> [POLECENIE]: W jakim hotelu odbył się pokaz mody marki MMC opisany we fragmencie tekstu?

> [FRAGMENT TEKSTU]:

⁂

Pokazem, którego na pewno nie zapomnę – poza oczywiście moim debiutem – był pokaz mody marki MMC, tworzonej przez Ilonę Majer i Rafała Michalaka, a którzy w tym roku świętują 25-lecie istnienia na rynku. Miłośnicy mody znają ich na pewno. Pokaz odbył się w hotelu Courtyard by Marriott Warszawa Airport. Schodziłyśmy wtedy po ruchomych schodach, które były w ruchu, co było nie lada wyzwaniem. Mało nie wywinęłam orła. Było nerwowo, ale i zabawnie.

Na zawsze pamiętać będę także swoje pierwsze w życiu wystąpienie przed kamerą. Agencja wytypowała mnie do programu Karoliny Malinowskiej w TVN STYLE, który kręciliśmy w głównym salonie Mercedesa w Warszawie przy al. Jerozolimskich. Wystylizowano mnie na aktorkę i ikonę stylu Marlenę Dietrich, która łączyła ubrania damskie i męskie, tworząc niesamowity look. Ubrano mnie w seksowny smoking, który aktorka najbardziej kochała. A ja, szykując się do roli w programie, dużo czytałam o niej i uśmiechałam się, że tym, co nas łączyło, były z pewnością nogi. W „Vogue” w jednym z artykułów napisano, że aktorka potrafiła tak się ustawiać na planie, że jej nogi wydawały się jeszcze dłuższe niż w rzeczywistości. Czasami na sesji też stosuję ten trick (śmiech).

⁂

> [ZAREJESTROWANE DANE]:
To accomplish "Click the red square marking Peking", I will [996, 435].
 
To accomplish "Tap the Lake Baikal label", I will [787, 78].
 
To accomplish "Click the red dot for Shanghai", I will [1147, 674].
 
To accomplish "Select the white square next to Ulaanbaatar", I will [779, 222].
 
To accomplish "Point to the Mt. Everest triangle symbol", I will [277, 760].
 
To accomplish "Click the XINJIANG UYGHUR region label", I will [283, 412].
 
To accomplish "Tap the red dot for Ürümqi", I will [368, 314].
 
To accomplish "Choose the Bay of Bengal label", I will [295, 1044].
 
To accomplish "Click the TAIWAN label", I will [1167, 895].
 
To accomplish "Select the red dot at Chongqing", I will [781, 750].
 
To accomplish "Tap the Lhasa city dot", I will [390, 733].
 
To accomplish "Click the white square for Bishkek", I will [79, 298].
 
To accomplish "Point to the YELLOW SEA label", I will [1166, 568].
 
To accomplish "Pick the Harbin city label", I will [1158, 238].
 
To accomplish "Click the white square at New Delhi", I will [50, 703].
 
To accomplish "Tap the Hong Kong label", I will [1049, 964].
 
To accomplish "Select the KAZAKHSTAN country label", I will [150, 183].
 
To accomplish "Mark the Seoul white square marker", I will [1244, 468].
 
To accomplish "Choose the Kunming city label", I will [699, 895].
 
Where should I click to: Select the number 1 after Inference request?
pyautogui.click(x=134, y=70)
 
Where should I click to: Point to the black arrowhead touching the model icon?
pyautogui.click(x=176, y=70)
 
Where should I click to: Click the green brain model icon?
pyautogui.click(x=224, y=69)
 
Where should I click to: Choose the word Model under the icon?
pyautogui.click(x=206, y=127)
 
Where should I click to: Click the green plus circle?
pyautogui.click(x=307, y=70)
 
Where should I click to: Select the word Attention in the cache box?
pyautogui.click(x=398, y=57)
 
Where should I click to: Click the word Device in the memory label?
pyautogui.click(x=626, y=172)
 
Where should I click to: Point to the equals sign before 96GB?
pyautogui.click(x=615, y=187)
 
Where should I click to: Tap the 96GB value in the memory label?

⁂

> [ODPOWIEDŹ]: W hotelu Courtyard by Marriott Warszawa Airport.